Alan Merrick has been a Minnesotan since 1976, when he hopped the pond to play for the Minnesota Kicks. He played five years, played for Team USA, then coached the Strikers, then the Gophers. He's been a youth coach all these years since.
"I've always been a student of the game, and a teacher of the game. And that's my job now, almost. This is a new way of teaching," Merrick said.
Merrick is the content director for a Minnesota-based company called MOTI Sports, which is using 3-D imaging to teach the finer points of the game. Merrick says it was developed almost out of necessity.
"We've got a lot of parent coaches who've got the great intentions. Some of them have been Shanghai'd into the game where it's like, if somebody doesn't sign up for your kid to be the coach, we're gonna have to disband that team," Merrick said. "And you're tugging at their hearts all the time.
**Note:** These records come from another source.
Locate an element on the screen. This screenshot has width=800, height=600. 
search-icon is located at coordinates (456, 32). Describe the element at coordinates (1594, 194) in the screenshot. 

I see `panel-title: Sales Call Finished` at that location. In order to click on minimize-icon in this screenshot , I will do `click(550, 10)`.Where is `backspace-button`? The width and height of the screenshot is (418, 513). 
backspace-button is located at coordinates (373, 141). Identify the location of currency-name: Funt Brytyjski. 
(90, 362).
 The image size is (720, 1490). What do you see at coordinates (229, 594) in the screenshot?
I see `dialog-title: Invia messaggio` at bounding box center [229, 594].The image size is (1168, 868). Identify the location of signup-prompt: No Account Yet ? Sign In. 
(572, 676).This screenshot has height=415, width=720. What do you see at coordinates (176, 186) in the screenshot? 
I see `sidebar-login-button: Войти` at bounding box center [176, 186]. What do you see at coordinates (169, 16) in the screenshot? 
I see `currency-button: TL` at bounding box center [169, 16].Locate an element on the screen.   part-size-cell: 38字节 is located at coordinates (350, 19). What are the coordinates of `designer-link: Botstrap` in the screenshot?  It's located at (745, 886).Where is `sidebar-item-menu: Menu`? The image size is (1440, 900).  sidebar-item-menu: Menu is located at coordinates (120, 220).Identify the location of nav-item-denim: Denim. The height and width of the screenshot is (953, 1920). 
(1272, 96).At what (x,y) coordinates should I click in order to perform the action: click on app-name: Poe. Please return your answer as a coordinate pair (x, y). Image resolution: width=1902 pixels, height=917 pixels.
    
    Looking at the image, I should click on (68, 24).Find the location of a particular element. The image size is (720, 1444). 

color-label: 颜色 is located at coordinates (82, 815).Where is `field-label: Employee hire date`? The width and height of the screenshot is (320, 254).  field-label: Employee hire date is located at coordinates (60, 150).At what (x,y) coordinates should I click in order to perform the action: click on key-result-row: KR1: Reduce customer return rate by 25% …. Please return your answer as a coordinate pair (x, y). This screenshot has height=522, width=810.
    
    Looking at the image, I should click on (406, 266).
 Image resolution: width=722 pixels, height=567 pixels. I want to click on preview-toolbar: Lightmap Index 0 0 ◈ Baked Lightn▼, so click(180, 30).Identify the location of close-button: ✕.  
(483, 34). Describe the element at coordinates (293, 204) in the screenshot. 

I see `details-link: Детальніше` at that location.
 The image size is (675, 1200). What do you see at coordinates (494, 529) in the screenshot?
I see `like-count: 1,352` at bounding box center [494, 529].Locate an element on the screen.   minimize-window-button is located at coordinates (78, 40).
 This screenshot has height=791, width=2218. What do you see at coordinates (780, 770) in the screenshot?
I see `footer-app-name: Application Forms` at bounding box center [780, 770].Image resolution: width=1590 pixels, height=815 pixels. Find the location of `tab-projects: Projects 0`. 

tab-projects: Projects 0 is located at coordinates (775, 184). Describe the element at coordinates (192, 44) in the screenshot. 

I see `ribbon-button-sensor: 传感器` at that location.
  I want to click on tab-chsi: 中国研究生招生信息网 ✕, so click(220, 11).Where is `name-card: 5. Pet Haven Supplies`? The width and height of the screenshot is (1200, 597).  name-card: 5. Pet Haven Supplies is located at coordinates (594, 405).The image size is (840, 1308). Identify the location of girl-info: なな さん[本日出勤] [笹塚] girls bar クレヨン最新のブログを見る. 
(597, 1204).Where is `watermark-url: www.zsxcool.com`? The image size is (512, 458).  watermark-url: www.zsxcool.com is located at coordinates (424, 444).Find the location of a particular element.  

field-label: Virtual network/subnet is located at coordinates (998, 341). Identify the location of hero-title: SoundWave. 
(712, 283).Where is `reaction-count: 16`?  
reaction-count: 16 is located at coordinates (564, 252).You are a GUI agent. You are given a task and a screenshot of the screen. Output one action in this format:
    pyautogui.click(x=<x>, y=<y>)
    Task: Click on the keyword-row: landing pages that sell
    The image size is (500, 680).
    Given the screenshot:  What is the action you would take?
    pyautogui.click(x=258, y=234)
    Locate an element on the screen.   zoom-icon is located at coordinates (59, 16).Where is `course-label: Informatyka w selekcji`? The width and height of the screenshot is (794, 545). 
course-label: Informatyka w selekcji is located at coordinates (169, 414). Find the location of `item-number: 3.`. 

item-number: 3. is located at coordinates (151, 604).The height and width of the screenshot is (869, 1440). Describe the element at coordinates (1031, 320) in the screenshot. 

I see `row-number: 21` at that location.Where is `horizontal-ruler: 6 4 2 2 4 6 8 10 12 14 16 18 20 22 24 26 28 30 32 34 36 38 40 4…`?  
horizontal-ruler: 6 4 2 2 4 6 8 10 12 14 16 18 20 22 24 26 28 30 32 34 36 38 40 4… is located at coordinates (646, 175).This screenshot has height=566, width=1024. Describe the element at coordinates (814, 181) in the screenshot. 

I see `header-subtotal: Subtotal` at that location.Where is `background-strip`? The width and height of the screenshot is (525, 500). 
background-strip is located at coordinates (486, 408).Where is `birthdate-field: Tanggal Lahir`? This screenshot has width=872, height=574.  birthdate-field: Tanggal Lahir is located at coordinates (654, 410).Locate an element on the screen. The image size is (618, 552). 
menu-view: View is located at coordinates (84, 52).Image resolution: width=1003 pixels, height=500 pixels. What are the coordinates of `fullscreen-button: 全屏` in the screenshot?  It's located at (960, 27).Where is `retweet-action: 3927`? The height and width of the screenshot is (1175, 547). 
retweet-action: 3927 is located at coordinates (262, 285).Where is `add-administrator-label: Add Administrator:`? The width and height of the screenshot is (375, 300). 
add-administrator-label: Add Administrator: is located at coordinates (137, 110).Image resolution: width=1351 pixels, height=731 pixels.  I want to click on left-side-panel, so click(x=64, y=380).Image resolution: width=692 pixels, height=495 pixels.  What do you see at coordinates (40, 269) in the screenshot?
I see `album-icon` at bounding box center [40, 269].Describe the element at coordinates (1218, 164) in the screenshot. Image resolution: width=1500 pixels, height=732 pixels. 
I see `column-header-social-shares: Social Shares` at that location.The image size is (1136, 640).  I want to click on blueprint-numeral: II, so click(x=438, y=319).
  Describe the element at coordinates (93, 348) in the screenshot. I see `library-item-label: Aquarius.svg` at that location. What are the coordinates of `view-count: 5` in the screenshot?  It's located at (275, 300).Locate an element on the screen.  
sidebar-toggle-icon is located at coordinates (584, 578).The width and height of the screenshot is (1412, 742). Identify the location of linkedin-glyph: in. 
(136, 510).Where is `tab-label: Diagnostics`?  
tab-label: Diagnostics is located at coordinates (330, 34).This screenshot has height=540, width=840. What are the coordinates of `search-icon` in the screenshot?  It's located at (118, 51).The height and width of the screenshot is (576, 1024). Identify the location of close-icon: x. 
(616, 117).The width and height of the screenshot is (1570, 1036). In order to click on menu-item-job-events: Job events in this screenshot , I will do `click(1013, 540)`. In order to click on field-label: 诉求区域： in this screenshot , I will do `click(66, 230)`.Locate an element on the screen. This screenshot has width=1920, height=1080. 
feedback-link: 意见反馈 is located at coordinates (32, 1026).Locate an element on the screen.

And so you get these volunteers, who are really thrown to a quandary of, 'OK, soccer, what's the game, what do we do?' And they just don't know how to coach. So, I thought it was pertinent to get the soccer skills into a device. You can get video, but we've gone past video."
The app lets you rotate the screen and watch from angles that let you see all the plyometrics. You can see the relationship between the ball and the feet and where the feet move.
It's easier to understand, Merrick argues, because it's easier to demonstrate. No more printed practice sheets or three-ring binders; it's all in your phone or iPad, visually demonstrated, which coaches can also send to players ahead of time, so they can watch and learn before doing it at practice.
The other thing MOTI is trying to do with the app is not just show how to do drills but which drills to do when.
"So we've not only got the techniques, we also now have how do you run a practice session," Merrick said. "It's just a revolutionary new way of learning the game."